Pearl's Causal Inference In Statistics: Study Question 1.5.3 Problem Statement: Consider a graph $X_1\to X_2\to X_3\to X_4$ of binary random variables, and assume
that the conditional probabilities between any two consecutive variables are given by
\begin{align*}
P(X_i=1|X_{i-1}=1)&=p\\
P(X_i=1|X_{i-1}=0)&=q\\
P(X_1=1)&=p_0.
\end{align*}
Compute the following probabilities
\begin{align*}
&P(X_1=1,X_2=0,X_3=1,X_4=0)\\
&P(X_4=1|X_1=1)\\
&P(X_1=1|X_4=1)\\
&P(X_3=1|X_1=0,X_4=1).
\end{align*}
My Answer: First, we have
\begin{align*}
P(X_1=1,X_2=0,X_3=1,X_4=0)
&=P(X_1=1)P(X_2=0|X_1=1)P(X_3=1|X_2=0)P(X_4=0|X_3=1)\\
&=p_0(1-p)^2q.
\end{align*}
This is due to the Rule of Product Decomposition. I understand how this works for conjunctions like the first probability.
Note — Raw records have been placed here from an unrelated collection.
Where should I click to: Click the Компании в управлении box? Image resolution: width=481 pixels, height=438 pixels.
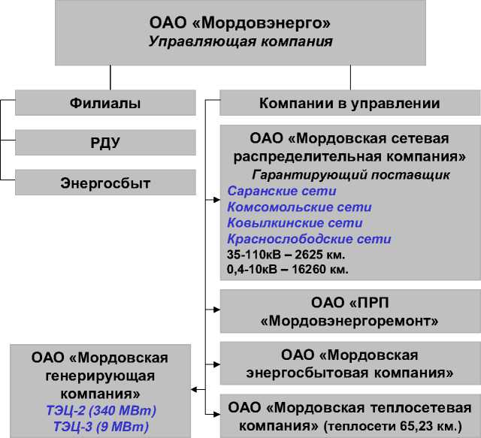click(349, 104)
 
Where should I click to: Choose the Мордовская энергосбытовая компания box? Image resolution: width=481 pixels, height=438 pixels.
click(349, 363)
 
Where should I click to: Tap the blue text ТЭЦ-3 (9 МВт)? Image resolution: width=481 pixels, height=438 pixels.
click(100, 426)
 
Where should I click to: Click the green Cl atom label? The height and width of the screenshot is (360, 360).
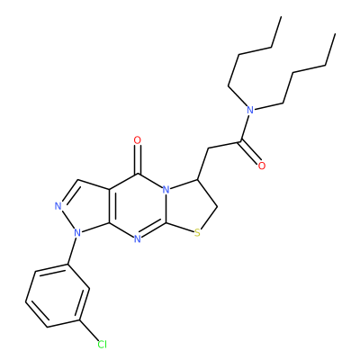coord(103,345)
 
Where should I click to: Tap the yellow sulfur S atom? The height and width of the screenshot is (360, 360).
coord(197,232)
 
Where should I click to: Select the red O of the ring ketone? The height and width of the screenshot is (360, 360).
coord(138,140)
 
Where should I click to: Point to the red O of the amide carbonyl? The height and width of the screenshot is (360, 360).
coord(262,166)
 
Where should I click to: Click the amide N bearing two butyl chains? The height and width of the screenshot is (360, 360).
coord(250,110)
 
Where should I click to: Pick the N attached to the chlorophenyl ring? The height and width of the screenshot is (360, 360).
coord(77,232)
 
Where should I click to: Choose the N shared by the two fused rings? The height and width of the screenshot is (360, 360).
coord(166,190)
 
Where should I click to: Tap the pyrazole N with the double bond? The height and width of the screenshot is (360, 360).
coord(58,206)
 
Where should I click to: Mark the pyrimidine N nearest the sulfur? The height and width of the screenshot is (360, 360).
coord(137,239)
But I feel like that's a warmup question. Pearl has no examples to show how to compute these probabilities when you leave out terms in the graph. Can you please give me some hints on the last three probabilities? For example, how do you work forward through a graph, such as for $P(X_4=1|X_1=1),$ versus working backwards through the graph, such as for $P(X_1=1|X_4=1)?$
Thanks for your time!
 A: First write conditional probability formula:
$$P(X_4=1|X_1=1)=\frac{P(X_1=1,X_4=1)}{P(X_1=1)}$$
Then, write the numerator in terms of the full joint:
$$\begin{align}P(X_1=1,X_4=1)&=\sum_{x_2\in (0,1)}\sum_{x_3\in(0,1)}P(X_1=1,X_2=x_2,X_3=x_3,X_4=1)\end{align}$$
which can be calculated expanding the joint wrt graph provided.
You can calculate $P(X_4)$ to be used in $P(X_1=1|X_4=1)$ in a similar way.
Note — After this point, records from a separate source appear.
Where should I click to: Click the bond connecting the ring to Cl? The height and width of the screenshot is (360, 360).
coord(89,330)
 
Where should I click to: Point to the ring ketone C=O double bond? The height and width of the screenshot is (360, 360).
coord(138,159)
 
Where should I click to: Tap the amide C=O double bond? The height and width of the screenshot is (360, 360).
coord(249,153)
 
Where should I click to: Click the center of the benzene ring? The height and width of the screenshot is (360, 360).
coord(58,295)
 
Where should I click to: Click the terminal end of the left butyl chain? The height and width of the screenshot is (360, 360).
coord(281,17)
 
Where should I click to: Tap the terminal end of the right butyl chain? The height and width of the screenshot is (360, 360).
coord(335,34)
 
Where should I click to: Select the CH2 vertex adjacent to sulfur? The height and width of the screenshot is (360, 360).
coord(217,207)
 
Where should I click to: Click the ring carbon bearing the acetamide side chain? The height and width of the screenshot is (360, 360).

A: Since this specification satisfies the Markov property, the simplest way to frame the problem is as a Markov chain.  Let $X_t$ denote the value at "time" $t$, and note that it has the transition probability matrix:
$$\mathbf{P} = \begin{bmatrix} 1-q & & q \\ 1-p & & p \\ \end{bmatrix}.$$
For simplicity, take the row labels and column labels for this matrix to be $i,j=0,1$.  All of the listed probabilities can be computed from standard probability results for discrete Morkov chains.  For example, to get the second probability on your list, you take three steps of the chain, using the transition probabilities in the matrix:
$$\mathbf{P}^3 = \begin{bmatrix} 
1 - q + q^2 - q^3 - q p + 2 q^2 p - q p^2 & & q - q^2 + q^3 - 2 q^2 p + q p^2 + q p \\[6pt]
1 - q + q^2 - q p - q^2 p + 2 q p^2 - p^3 & & q - q^2 + q p + q^2 p - 2 q p^2 + p^3 \\[6pt]
\end{bmatrix}.$$
So you get:
$$\begin{equation} \begin{aligned}
\mathbb{P}(X_4=1|X_1=1) = [\mathbf{P}^3]_{1,1} = q - q^2 + q p + q^2 p - 2 q p^2 + p^..
\end{aligned} \end{equation}$$
The remaining probabilities in the list can be obtained similarly, though in one case you should reverse the "time"-direction Markov chain.